A delicious bowl of creamy mushroom soup is garnished with fresh dill and served with slices of toasted bread.
Adapted from Rain Forest Mushroom Co.
* This recipe can be made vegan by using olive oil in place of butter, using unsweetened almond or coconut milk (the author used a mix of both), and by omitting the sour cream (or using a vegan substitute).
In a large Dutch oven, melt half the butter over medium-low heat. Add the onion, tossing to coat in the butter. Salt the onion lightly.
When the onion is translucent, add the mushrooms, dill, a quarter of the broth, the soy sauce and the paprika. Stir to combine, cover and let simmer for 25 minutes.
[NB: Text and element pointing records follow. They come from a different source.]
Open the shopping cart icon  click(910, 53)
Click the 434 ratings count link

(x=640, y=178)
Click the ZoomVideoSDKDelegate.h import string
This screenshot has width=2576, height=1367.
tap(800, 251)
In a small saucepan, melt the remaining butter over low-to-medium heat. Whisk in the flour and continue to cook for 2-3 minutes. Add the milk and continue to cook, stirring frequently, until the mixture thickens and coats the back of a spoon. Do not allow the mixture to boil.
When it has thickened to your liking, slowly whisk in the remaining broth. When combined, add this mixture to the mushroom mixture and stir to combine. Cover and simmer for another 12-15 minutes.
Just before serving, add the lemon juice, salt and pepper to taste, and the sour cream. Serve hot with dill and parsley for garnish. This soup is particularly good over white or brown rice.